Because you’re inferring two models in a single task, the hbDNNInfer interface is invoked twice. The difference between these two calls is the more parameter of the inference control parameter: ** The more parameter of the last inference control parameter is set to 0, and the more before it is set to 1**. The meaning of the more parameter is whether other models are followed after setting this model. If there is a follow, set 1; if there is no follow, set 0. The two inferences share a task_handle and therefore belong to the same task. Calling the hbDNNWaitTaskDone interface after the two inferences have been completed will write the result of the inference to the memory of the output tensor.

// post process
  get_topk_result(output_tensor_googlenet, top_k_cls, 1);
  ......
  get_topk_result(output_tensor_mobilenetv2, top_k_cls, 1);
  ......
  
  // release task handle
  HB_CHECK_SUCCESS(hbDNNReleaseTask(task_handle), "hbDNNReleaseTask failed");

After the inference result is written into the output memory, two TopK post-processing is performed to obtain the classification prediction result of two images. Then release the task handle to end the current task.

4 board end run

This example is very simple to run on the board, first execute the build_j5.sh script in the code folder, and then generate files and dependencies in the j5 folder. In the J5 folder, data stores the input data used for model inference, the model folder stores the model of each example, and in the script folder, in addition to running scripts, there are also dynamic link libraries generated after compilation.so files and executable files. We copy the entire j5 folder to the board, go to the j5/script/02_advanced_samples directory, and run the run_multi_model_batch.sh script to run the multi-model batch inference sample on the development board.
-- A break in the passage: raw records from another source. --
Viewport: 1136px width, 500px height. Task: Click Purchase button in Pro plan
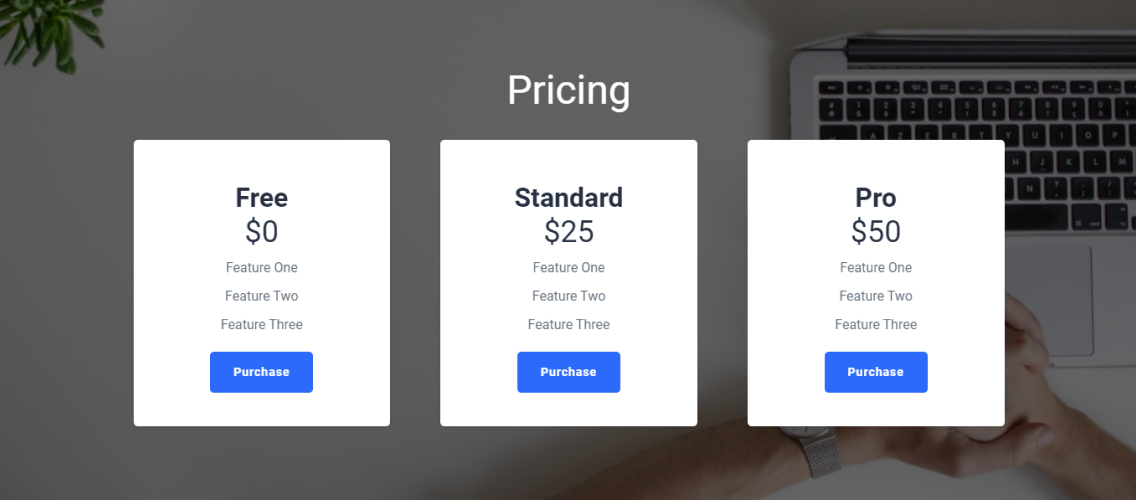click(x=876, y=372)
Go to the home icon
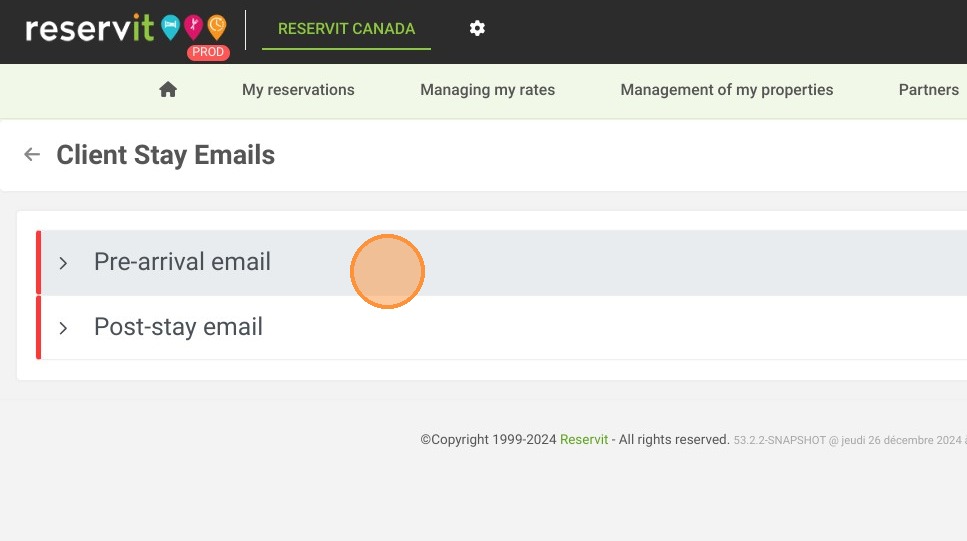 point(168,90)

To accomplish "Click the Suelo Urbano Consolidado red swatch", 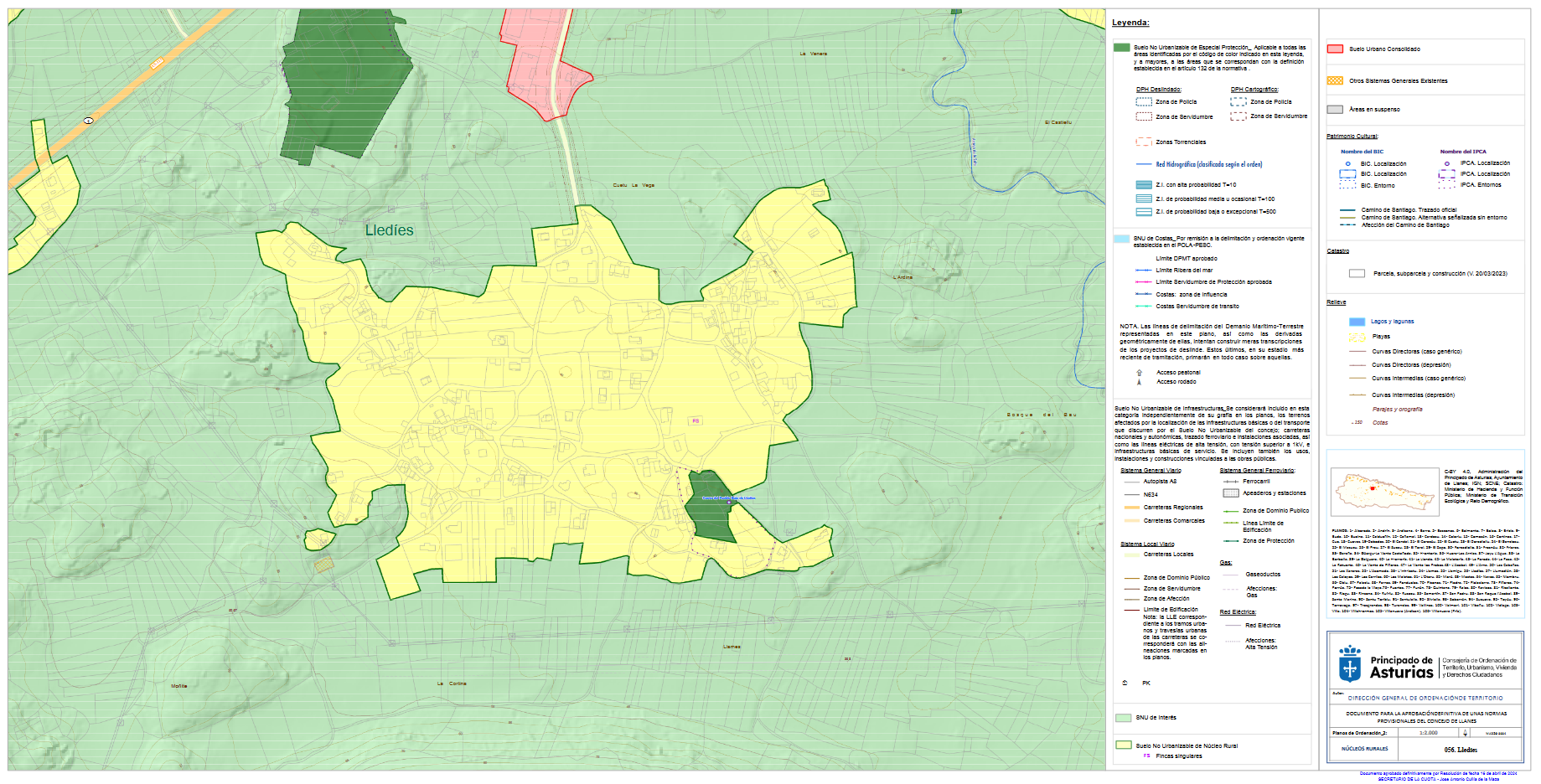I will point(1335,49).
This example runs on the J5 development board with the following terminal print:

root@j5dvb-hynix8G:/userdata/chaoliang/j5/script/02_advanced_samples# sh run_multi_model_batch.sh
../aarch64/bin/run_multi_model_batch --model_file=../../model/runtime/googlenet/googlenet_224x224_nv12.bin,../../model/runtime/mobilenetv2/mobilenetv2_224x224_nv12.bin --input_file=../../data/cls_images/zebra_cls.jpg,../../data/cls_images/zebra_cls.jpg
I0000 00:00:00.000000 10916 vlog_is_on.cc:197] RAW: Set VLOG level for "*" to 3[BPU_PLAT]BPU Platform Version(1.3.3)!
[HBRT] set log level as 0. version = 3.15.18.0
[DNN] Runtime version = 1.17.2_(3.15.18 HBRT)[A][DNN][packed_model.cpp:225][Model](2023-04-11,17:57:43.547.52) [HorizonRT] The model builder version = 1.15.0
[A][DNN][packed_model.cpp:225][Model](2023-04-11,17:57:51.811.477) [HorizonRT] The model builder version = 1.15.0
I0411 17:57:51.844280 10916 main.cpp:117] hbDNNInitializeFromFiles success
I0411 17:57:51.844388 10916 main.cpp:125] hbDNNGetModelNameList success
I0411 17:57:51.844424 10916 main.cpp:139] hbDNNGetModelHandle success
I0411 17:57:51.875140 10916 main.cpp:153] read image to nv12 success
I0411 17:57:51.875686 10916 main.cpp:170] prepare input tensor success
I0411 17:57:51.875875 10916 main.cpp:182] prepare output tensor success
I0411 17:57:51.876082 10916 main.cpp:216] infer success
I0411 17:57:51.878844 10916 main.cpp:221] task done
I0411 17:57:51.878948 10916 main.cpp:226] googlenet class result id: 340
I0411 17:57:51.879084 10916 main.cpp:230] mobilenetv2 class result id: 340
I0411 17:57:51.879177 10916 main.cpp:234] release task success

As you can see, the terminal prints out the inference results for both models, and since the inference is on the same picture (zebra_cls.jpg), the inference results are the same.